The report is organized as follows: First, we review pertinent conceptual and methodological aspects of measuring the quality of the estimates. Then, we briefly summarize the evidence regarding how DMs use estimates provided by external sources. Finally, we develop a cognitively plausible model for using the estimates, which we call the roughly ideal forecast consumer (RIFC) because it yields close to optimal performance, and use it in an experiment as a baseline against which to assess human performance.1 We conclude with theoretical implications of the results.

Calibration of Probabilities

The correspondence between estimates and actual events is the topic of an extensive literature (e.g., Wallsten, Budescu, Erev, & Diederich, 1997). For our purposes, a discussion of calibration suffices. An estimate is well calibrated if it matches the relative frequency of the events conditional on the estimate. To illustrate, a precipitation forecast of 60% is well calibrated if rain is observed within the forecast area on 60 of 100 days on which the forecast is used.

We distinguish between the estimate and the observed relative frequency conditional on the estimate by referring to the former as the subjective probability (SP) and the latter as the objective probability (OP).
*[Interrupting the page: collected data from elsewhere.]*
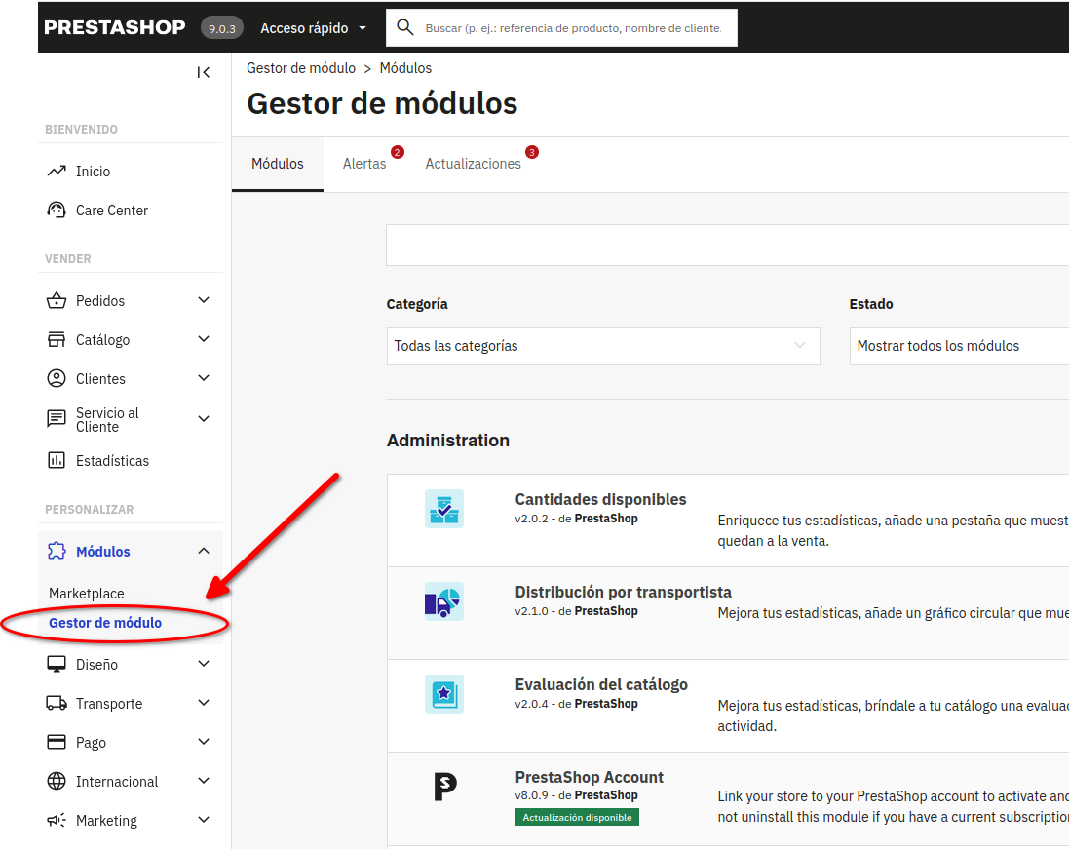This screenshot has height=849, width=1069.
Task: Click Gestor de módulo breadcrumb link
Action: 301,68
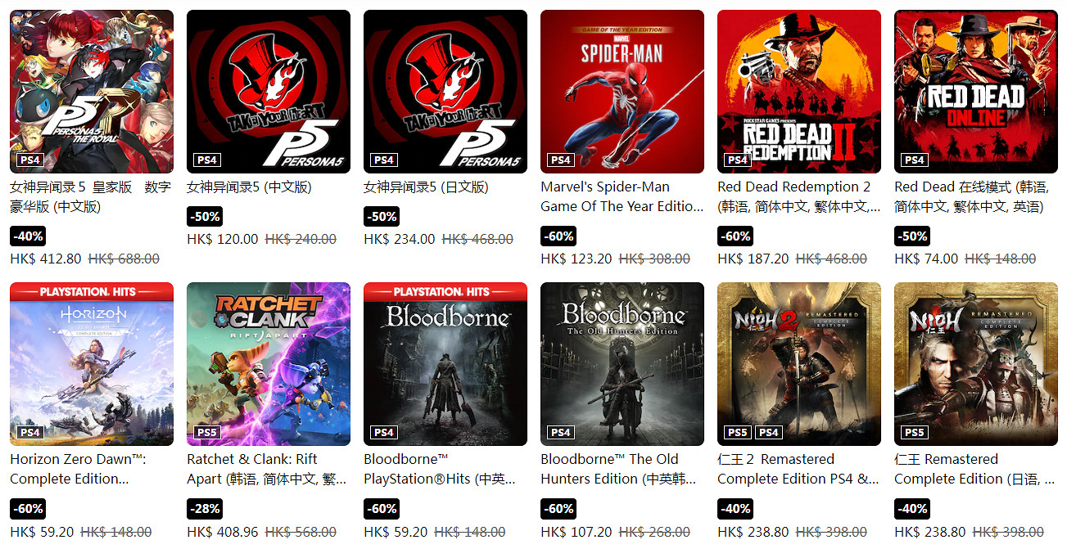The image size is (1067, 558).
Task: Click the PS5 badge on Ratchet & Clank
Action: coord(207,432)
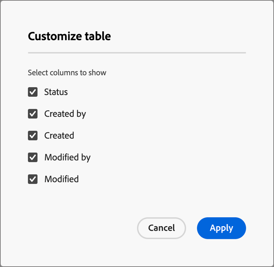Click the checkmark icon beside Created
Viewport: 274px width, 267px height.
(x=33, y=136)
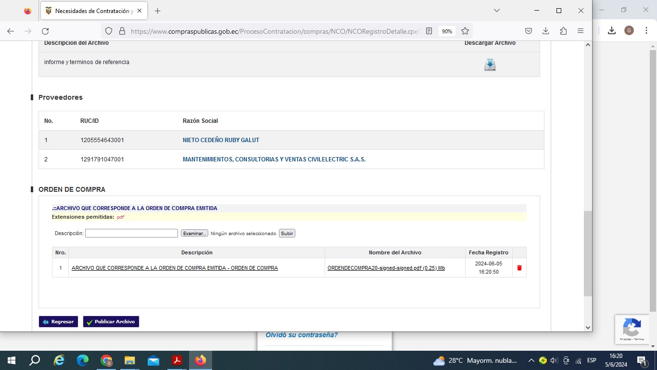Download the informe y terminos de referencia file
The height and width of the screenshot is (370, 657).
point(490,65)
The calibration measure is typically used to characterize the quality of a distribution of estimates, each associated with a different event. In this context, calibration is a measure of the extremity of the OPs relative to the extremity of the corresponding SPs (see, e.g., Erev, Wallsten, & Budescu, 1994; Wallsten et al., 1997; Yates, 1982, 1990). According to this definition, a set of SPs is well calibrated if (in the long run) OP equals SP for all SP; it is overconfident when SP is more extreme than OP; and it is underconfident when SP is less extreme than OP. The cases are depicted by three advisors' calibration curves in the left panel of Figure 1, which graphs OP (times 100) as a function of advisor estimate, SP (times 100). The main diagonal represents a well-calibrated advisor, for whom OP = SP for all values of SP. The curve that begins below the diagonal, crosses it at the middle, and continues above the diagonal represents an underconfident advisor, in that events occur (or fail to occur) with more extreme probabilities than he or she estimates. The remaining curve represents an overconfident advisor, in that events occur (or fail to occur) with less extreme probabilities than he or she estimates.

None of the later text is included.